Understanding Constraint Inference in Safety-Critical Inverse Reinforcement Learning

Part of International Conference on Representation Learning 2025 (ICLR 2025) Conference

Bibtex Paper

Authors

Bo Yue, Shufan Wang, Ashish Gaurav, Jian Li, Pascal Poupart, Guiliang Liu

Abstract

In practical applications, the underlying constraint knowledge is often unknown and difficult to specify. To address this issue, recent advances in Inverse Constrained Reinforcement Learning (ICRL) have focused on inferring these constraints from expert demonstrations. However, the ICRL approach typically characterizes constraint learning as a tri-level optimization problem, which is inherently complex due to its interdependent variables and multiple layers of optimization.Considering these challenges, a critical question arises: *Can we implicitly embed constraint signals into reward functions and effectively solve this problem using a classic reward inference algorithm?* The resulting method, known as Inverse Reward Correction (IRC), merits investigation. In this work, we conduct a theoretical analysis comparing the sample complexities of both solvers. Our findings confirm that the IRC solver achieves lower sample complexity than its ICRL counterpart.Nevertheless, this reduction in complexity comes at the expense of generalizability.
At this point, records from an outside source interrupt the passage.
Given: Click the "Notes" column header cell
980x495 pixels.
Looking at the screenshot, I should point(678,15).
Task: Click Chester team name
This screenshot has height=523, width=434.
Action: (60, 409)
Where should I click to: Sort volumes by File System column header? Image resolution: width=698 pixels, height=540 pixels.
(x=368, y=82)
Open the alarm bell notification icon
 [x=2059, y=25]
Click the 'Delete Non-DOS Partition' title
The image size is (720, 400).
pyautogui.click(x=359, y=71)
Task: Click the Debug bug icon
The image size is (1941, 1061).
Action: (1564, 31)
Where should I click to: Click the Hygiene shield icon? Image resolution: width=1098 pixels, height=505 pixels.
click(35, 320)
Specifically, in the target environment, the reward correction terms may fail to guarantee the safety of the resulting policy, whereas this issue can be effectively mitigated by transferring the constraints via the ICRL solver. Advancing our inquiry, we investigate conditions under which the ICRL solver ensures $\epsilon$-optimality when transferring to new environments. Empirical results across various environments validate our theoretical findings, underscoring the nuanced trade-offs between complexity reduction and generalizability in safety-critical applications.